PROBLEM => In the interview below, turn the paragraph beginning "I'm a giant fan of Mike's" into a short bulleted list of its main points.

ROGERS: I was reading the World of Warcraft collections and one of the creators of the game was saying that that world was majorly influenced by your Thor run. Do you get that sense, of Warcraft or other things in the culture having been influenced by your Thor run at all?

SIMONSON: I got to know Chris Metzen, the guy you’re referring to. Chris wrote the introduction for the first volume and said some very nice things in there. We’ve met and he was a big fan of that stuff, which was very nice, and as a result I’m willing to take his word for it that it was kind of seminal in his development and his interest in fantasy. Which is very flattering. It’s very cool.

From the influential Manhunter. Click for larger view.

For the most part, I don’t see my influence in other stuff that much. I feel lucky to have had jobs all these years. For example, just in comics, I don’t look around and see a lot of Walter Simonson clones. I know there are several guys who’ve gone and become wonderful artists in comics who were influenced by my work early. Most of the time I don’t really see it. I think the only guy where I really looked and thought, “Boy, I see some of my stuff in his very early stuff” was Marshall Rogers. He did black and white jobs in the mid-seventies [in The Deadly Hands of Kung Fu]—a couple of girls, women with swords. There was a lot of [Howard] Chaykin and a lot of Simonson influence there. As Marshall worked out his own material over time I saw less of that. But mostly I don’t see myself in other people’s work. I just kind of do the work and put it out there. I’m hoping people enjoy it and I’m glad it’s influential on some folks, but I don’t really look at it and go, “Oh yeah, that’s a Walt Simonson right there.” I did see my stuff in the Thor movie, but that was not unexpected. [Laughs.]

ROGERS: Well, I’m just going to throw a couple names at you here and see maybe what you think of their work or what you respond to in their work.

SIMONSON: Okay.

ROGERS: Mike Mignola?

SIMONSON: I’m a giant fan of Mike’s. I love his sense of abstraction. I love the fact that he doesn’t just turn the work out in four seconds. I teach at the School of Visual Arts in New York, and some years ago when Mike lived in the city, I had him come by my class a couple times  and bring sketches and his art and a bunch of process stuff to show people. It was a complete treat for me to see the process, maybe more of a treat for me than it was for some of the students. It was nice to see work that is so completely finished and so completely thought out—it’s all right in the brain. He works out an awful lot of stuff before that final drawing is finished. I knew Mike when he was starting out in comics, and I couldn’t be happier for his success. I think he’s just fantastic. I’m also a big fan of his writing, which is kind of like, Zen horror. [Rogers laughs.] I could not do it. But it has a great pared-down quality, which I think is incredibly cool.

ROGERS: So on that same note, I guess, what about Guy Davis?

SIMONSON: I love Guy’s stuff.  I go back on Guy’s stuff at least to Baker Street. Without doing a lot of characters who are leaping and running and jumping and doing all sorts of active things, there is a quality of life in his drawings that I am extremely drawn to. I think it’s just wonderful. So I’m a big Guy Davis fan.

ROGERS: John Paul Leon?

SIMONSON: Aha, one of my former students! [Rogers laughs.] Not that I had much to do with where he went, but he was incredibly talented when I had him a number of years ago. In his case, I’m blown away both by his consummate draftsmanship and by his storytelling. We’ve actually worked together a couple of times and he did a very early job with Weezie [Simonson's wife] on a Superman annual where I got to watch. He drew a couple of short stories that I wrote, one for Orion and one for Batman: Black and White. And that was just a treat. I think he’s matured into a fantastic artist.

DATA PROVIDED =>
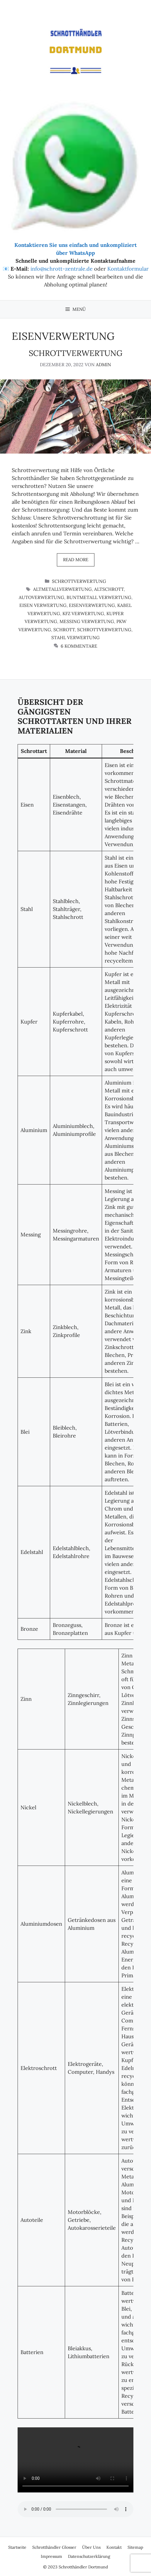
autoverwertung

TASK RESULT =>
- Simonson is a big fan of Mike Mignola. He loves Mignola's sense of abstraction and that he doesn't turn out work in four seconds.
- When Mignola lived in New York, he came to Simonson's class at the School of Visual Arts a couple of times. He brought sketches, art and process material.
- Seeing that process was a treat for Simonson. Mignola's work is completely finished and thought out, and much is worked out before the final drawing.
- Simonson knew Mignola when he was starting out in comics and is very happy about his success.
- He also admires Mignola's writing, which he calls "Zen horror." Simonson says he could not do it himself, but he finds its pared-down quality very cool.